---------- The input

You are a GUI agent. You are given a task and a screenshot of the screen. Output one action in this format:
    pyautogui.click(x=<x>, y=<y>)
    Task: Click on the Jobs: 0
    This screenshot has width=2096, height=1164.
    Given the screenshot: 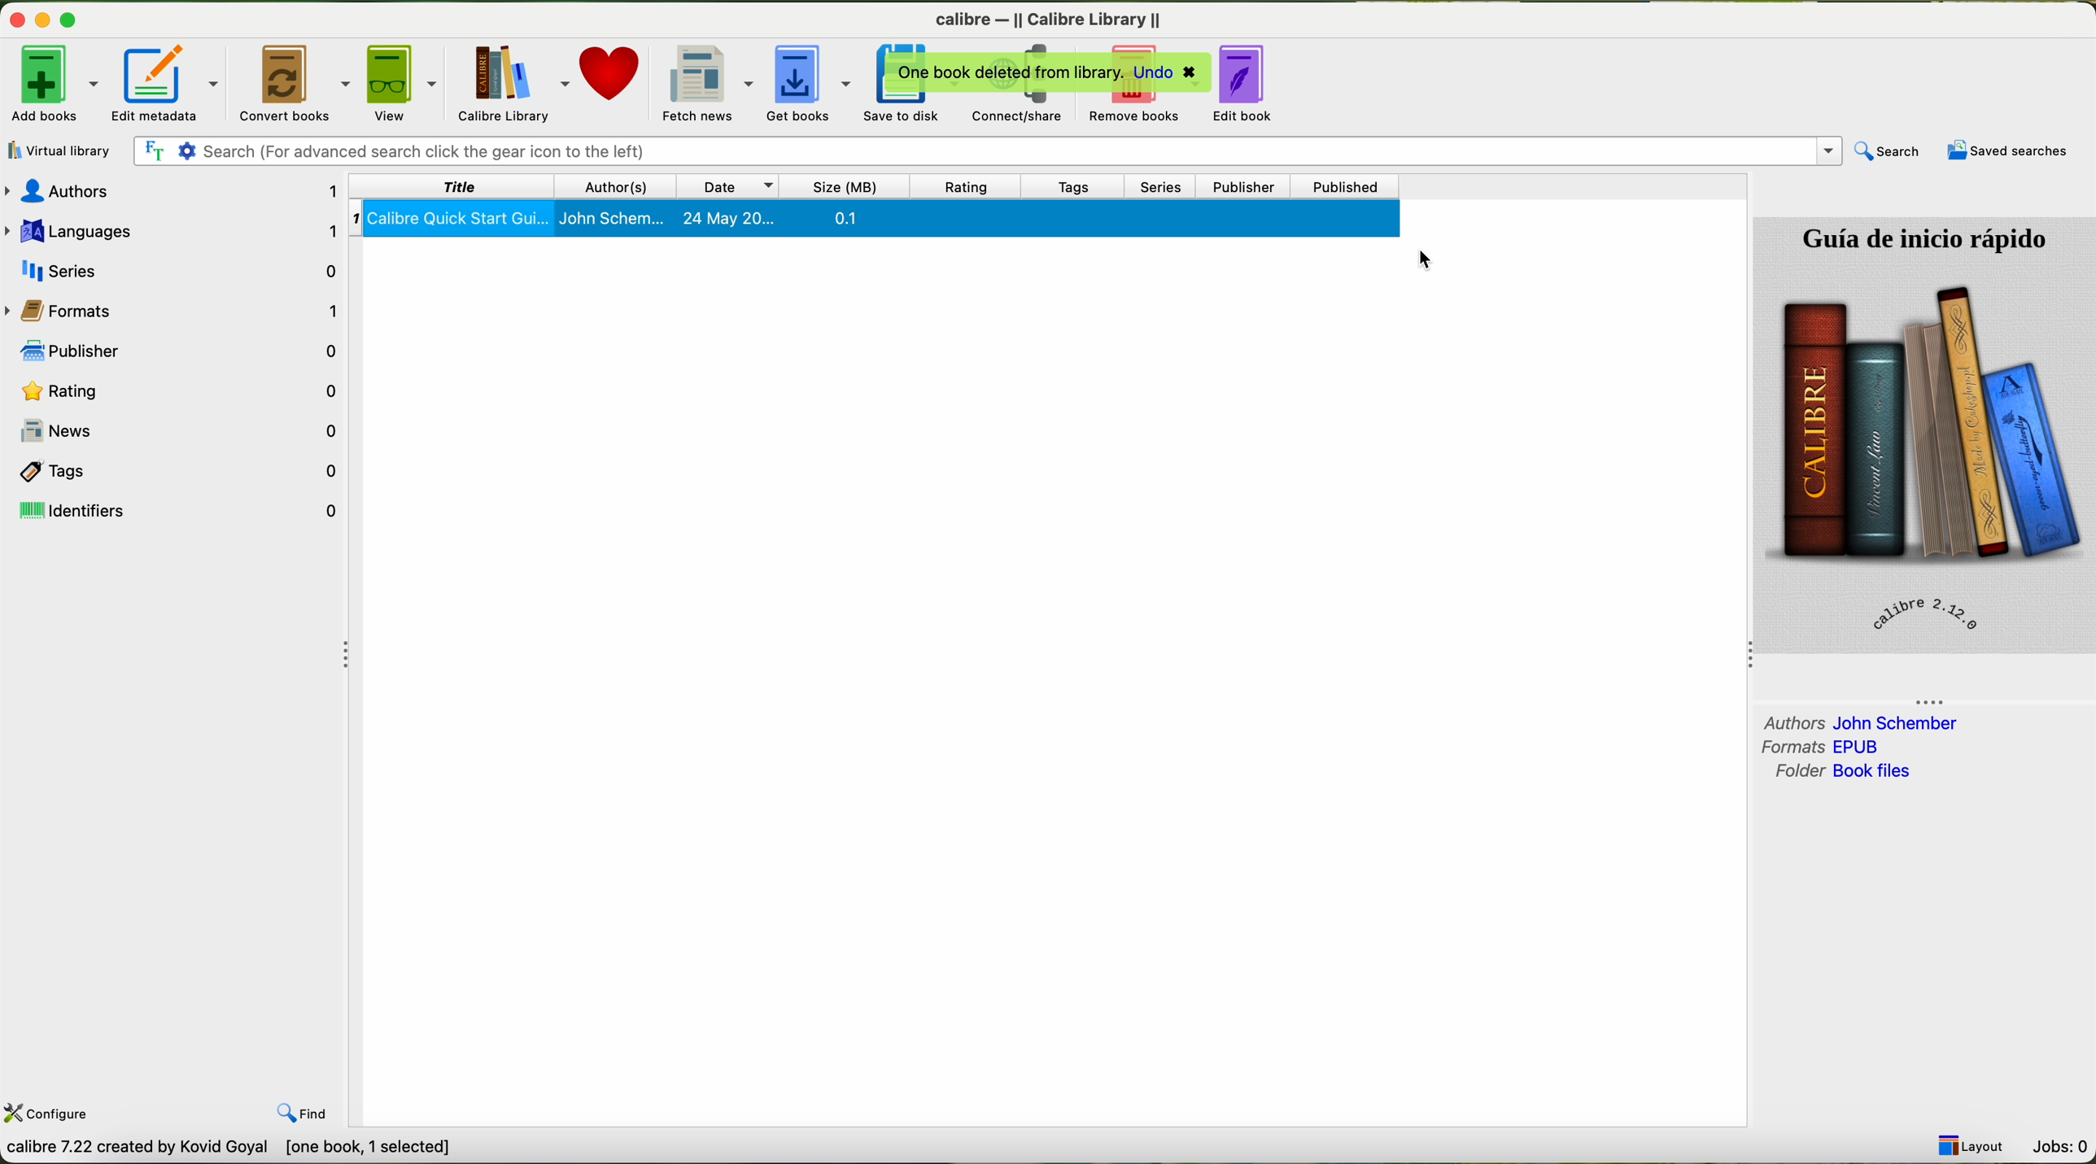 What is the action you would take?
    pyautogui.click(x=2063, y=1147)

--------------------

Stated goal:
Please output the items from their first line through the line containing "This screenshot has" as a Markdown table with the columns Row and Line, numbering each row and skipping blank lines.

Written answer:
| Row | Line |
|---|---|
| 1 | You are a GUI agent. You are given a task and a screenshot of the screen. Output one action in this format: |
| 2 |     pyautogui.click(x=<x>, y=<y>) |
| 3 |     Task: Click on the Jobs: 0 |
| 4 |     This screenshot has width=2096, height=1164. |